**TASK ITEM**
All records below are to be set down exactly, each character intact.

**SUPPLIED INFORMATION**
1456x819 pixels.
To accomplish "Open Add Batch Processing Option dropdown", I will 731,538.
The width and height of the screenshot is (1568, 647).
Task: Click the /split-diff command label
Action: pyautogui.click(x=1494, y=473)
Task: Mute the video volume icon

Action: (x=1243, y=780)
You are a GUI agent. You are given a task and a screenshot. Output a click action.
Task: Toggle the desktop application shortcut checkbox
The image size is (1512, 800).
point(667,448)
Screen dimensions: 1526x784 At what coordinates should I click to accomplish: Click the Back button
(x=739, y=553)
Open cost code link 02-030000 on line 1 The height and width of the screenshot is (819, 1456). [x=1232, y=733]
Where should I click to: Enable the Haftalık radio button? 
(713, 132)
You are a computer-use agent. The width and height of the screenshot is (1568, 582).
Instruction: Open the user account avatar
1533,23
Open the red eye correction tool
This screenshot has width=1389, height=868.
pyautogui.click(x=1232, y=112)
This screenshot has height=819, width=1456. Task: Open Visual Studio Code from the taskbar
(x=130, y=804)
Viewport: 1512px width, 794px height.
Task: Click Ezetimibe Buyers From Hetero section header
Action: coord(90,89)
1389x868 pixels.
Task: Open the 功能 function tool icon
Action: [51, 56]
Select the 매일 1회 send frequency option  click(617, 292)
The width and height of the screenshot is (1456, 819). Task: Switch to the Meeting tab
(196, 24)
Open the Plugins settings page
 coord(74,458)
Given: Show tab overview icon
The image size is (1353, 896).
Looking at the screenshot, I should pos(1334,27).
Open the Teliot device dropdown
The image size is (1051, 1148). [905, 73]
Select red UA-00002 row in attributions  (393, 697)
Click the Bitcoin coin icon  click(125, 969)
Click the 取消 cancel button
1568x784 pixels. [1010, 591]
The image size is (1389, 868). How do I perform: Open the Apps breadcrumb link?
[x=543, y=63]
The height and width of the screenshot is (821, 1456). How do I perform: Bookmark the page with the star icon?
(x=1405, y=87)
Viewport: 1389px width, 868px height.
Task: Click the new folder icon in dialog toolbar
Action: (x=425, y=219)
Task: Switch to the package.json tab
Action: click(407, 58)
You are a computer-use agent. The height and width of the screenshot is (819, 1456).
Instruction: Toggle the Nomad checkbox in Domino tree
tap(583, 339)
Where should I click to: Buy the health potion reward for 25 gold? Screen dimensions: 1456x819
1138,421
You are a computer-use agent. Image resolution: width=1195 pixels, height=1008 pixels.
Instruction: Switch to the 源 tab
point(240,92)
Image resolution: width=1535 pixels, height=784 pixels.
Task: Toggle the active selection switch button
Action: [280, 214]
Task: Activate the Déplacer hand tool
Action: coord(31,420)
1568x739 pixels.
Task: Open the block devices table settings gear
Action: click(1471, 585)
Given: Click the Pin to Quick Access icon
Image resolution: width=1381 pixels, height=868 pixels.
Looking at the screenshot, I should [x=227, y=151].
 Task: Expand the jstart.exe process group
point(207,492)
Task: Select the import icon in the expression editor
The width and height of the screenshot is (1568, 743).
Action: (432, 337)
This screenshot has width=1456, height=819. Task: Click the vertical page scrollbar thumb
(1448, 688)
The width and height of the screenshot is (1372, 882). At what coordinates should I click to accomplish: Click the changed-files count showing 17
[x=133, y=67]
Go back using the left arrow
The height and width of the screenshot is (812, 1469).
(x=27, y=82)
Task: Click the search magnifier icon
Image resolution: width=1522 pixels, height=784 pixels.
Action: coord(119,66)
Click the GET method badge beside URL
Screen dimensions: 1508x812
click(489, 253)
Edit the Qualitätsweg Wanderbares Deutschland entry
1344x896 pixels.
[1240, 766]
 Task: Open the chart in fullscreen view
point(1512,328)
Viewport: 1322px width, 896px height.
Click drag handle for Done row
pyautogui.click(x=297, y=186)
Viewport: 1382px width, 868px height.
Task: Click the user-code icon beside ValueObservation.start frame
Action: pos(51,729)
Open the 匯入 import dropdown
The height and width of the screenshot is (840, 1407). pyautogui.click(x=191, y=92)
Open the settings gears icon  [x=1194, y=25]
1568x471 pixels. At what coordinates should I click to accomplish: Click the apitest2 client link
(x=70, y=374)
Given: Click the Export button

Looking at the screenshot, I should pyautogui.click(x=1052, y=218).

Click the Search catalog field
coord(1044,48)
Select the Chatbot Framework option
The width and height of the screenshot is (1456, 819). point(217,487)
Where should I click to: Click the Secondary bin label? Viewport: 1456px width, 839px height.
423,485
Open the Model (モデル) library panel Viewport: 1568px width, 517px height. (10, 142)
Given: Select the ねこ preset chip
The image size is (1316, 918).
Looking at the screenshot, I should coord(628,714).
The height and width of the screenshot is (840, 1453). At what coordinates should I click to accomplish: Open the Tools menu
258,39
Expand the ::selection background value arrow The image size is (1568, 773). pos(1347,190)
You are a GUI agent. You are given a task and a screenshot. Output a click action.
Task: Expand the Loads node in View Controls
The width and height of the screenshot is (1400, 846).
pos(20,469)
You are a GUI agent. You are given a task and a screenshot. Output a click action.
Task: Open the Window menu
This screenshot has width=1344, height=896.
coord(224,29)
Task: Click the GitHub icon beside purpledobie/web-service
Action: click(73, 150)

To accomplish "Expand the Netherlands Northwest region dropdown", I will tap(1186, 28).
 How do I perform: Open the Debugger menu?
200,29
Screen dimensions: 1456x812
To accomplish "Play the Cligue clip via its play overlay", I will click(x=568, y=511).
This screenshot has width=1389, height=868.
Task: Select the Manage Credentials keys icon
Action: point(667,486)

**FINISHED TASK**
1456x819 pixels.
To accomplish "Open Add Batch Processing Option dropdown", I will 731,538.
The width and height of the screenshot is (1568, 647).
Task: Click the /split-diff command label
Action: pyautogui.click(x=1494, y=473)
Task: Mute the video volume icon

Action: (x=1243, y=780)
You are a GUI agent. You are given a task and a screenshot. Output a click action.
Task: Toggle the desktop application shortcut checkbox
The image size is (1512, 800).
point(667,448)
Screen dimensions: 1526x784 At what coordinates should I click to accomplish: Click the Back button
(x=739, y=553)
Open cost code link 02-030000 on line 1 The height and width of the screenshot is (819, 1456). [x=1232, y=733]
Where should I click to: Enable the Haftalık radio button? 
(713, 132)
You are a computer-use agent. The width and height of the screenshot is (1568, 582).
Instruction: Open the user account avatar
1533,23
Open the red eye correction tool
This screenshot has width=1389, height=868.
pyautogui.click(x=1232, y=112)
This screenshot has height=819, width=1456. Task: Open Visual Studio Code from the taskbar
(x=130, y=804)
Viewport: 1512px width, 794px height.
Task: Click Ezetimibe Buyers From Hetero section header
Action: coord(90,89)
1389x868 pixels.
Task: Open the 功能 function tool icon
Action: [51, 56]
Select the 매일 1회 send frequency option  click(617, 292)
The width and height of the screenshot is (1456, 819). Task: Switch to the Meeting tab
(196, 24)
Open the Plugins settings page
 coord(74,458)
Given: Show tab overview icon
The image size is (1353, 896).
Looking at the screenshot, I should pos(1334,27).
Open the Teliot device dropdown
The image size is (1051, 1148). [905, 73]
Select red UA-00002 row in attributions  (393, 697)
Click the Bitcoin coin icon  click(125, 969)
Click the 取消 cancel button
1568x784 pixels. [1010, 591]
The image size is (1389, 868). How do I perform: Open the Apps breadcrumb link?
[x=543, y=63]
The height and width of the screenshot is (821, 1456). How do I perform: Bookmark the page with the star icon?
(x=1405, y=87)
Viewport: 1389px width, 868px height.
Task: Click the new folder icon in dialog toolbar
Action: (x=425, y=219)
Task: Switch to the package.json tab
Action: click(407, 58)
You are a computer-use agent. The height and width of the screenshot is (819, 1456).
Instruction: Toggle the Nomad checkbox in Domino tree
tap(583, 339)
Where should I click to: Buy the health potion reward for 25 gold? Screen dimensions: 1456x819
1138,421
You are a computer-use agent. Image resolution: width=1195 pixels, height=1008 pixels.
Instruction: Switch to the 源 tab
point(240,92)
Image resolution: width=1535 pixels, height=784 pixels.
Task: Toggle the active selection switch button
Action: [280, 214]
Task: Activate the Déplacer hand tool
Action: coord(31,420)
1568x739 pixels.
Task: Open the block devices table settings gear
Action: click(1471, 585)
Given: Click the Pin to Quick Access icon
Image resolution: width=1381 pixels, height=868 pixels.
Looking at the screenshot, I should [x=227, y=151].
 Task: Expand the jstart.exe process group
point(207,492)
Task: Select the import icon in the expression editor
The width and height of the screenshot is (1568, 743).
Action: (432, 337)
This screenshot has width=1456, height=819. Task: Click the vertical page scrollbar thumb
(1448, 688)
The width and height of the screenshot is (1372, 882). At what coordinates should I click to accomplish: Click the changed-files count showing 17
[x=133, y=67]
Go back using the left arrow
The height and width of the screenshot is (812, 1469).
(x=27, y=82)
Task: Click the search magnifier icon
Image resolution: width=1522 pixels, height=784 pixels.
Action: coord(119,66)
Click the GET method badge beside URL
Screen dimensions: 1508x812
click(489, 253)
Edit the Qualitätsweg Wanderbares Deutschland entry
1344x896 pixels.
[1240, 766]
 Task: Open the chart in fullscreen view
point(1512,328)
Viewport: 1322px width, 896px height.
Click drag handle for Done row
pyautogui.click(x=297, y=186)
Viewport: 1382px width, 868px height.
Task: Click the user-code icon beside ValueObservation.start frame
Action: pos(51,729)
Open the 匯入 import dropdown
The height and width of the screenshot is (840, 1407). pyautogui.click(x=191, y=92)
Open the settings gears icon  [x=1194, y=25]
1568x471 pixels. At what coordinates should I click to accomplish: Click the apitest2 client link
(x=70, y=374)
Given: Click the Export button

Looking at the screenshot, I should pyautogui.click(x=1052, y=218).

Click the Search catalog field
coord(1044,48)
Select the Chatbot Framework option
The width and height of the screenshot is (1456, 819). point(217,487)
Where should I click to: Click the Secondary bin label? Viewport: 1456px width, 839px height.
423,485
Open the Model (モデル) library panel Viewport: 1568px width, 517px height. (10, 142)
Given: Select the ねこ preset chip
The image size is (1316, 918).
Looking at the screenshot, I should coord(628,714).
The height and width of the screenshot is (840, 1453). At what coordinates should I click to accomplish: Open the Tools menu
258,39
Expand the ::selection background value arrow The image size is (1568, 773). pos(1347,190)
You are a GUI agent. You are given a task and a screenshot. Output a click action.
Task: Expand the Loads node in View Controls
The width and height of the screenshot is (1400, 846).
pos(20,469)
You are a GUI agent. You are given a task and a screenshot. Output a click action.
Task: Open the Window menu
This screenshot has width=1344, height=896.
coord(224,29)
Task: Click the GitHub icon beside purpledobie/web-service
Action: click(73, 150)

To accomplish "Expand the Netherlands Northwest region dropdown", I will tap(1186, 28).
 How do I perform: Open the Debugger menu?
200,29
Screen dimensions: 1456x812
To accomplish "Play the Cligue clip via its play overlay", I will click(x=568, y=511).
This screenshot has width=1389, height=868.
Task: Select the Manage Credentials keys icon
Action: point(667,486)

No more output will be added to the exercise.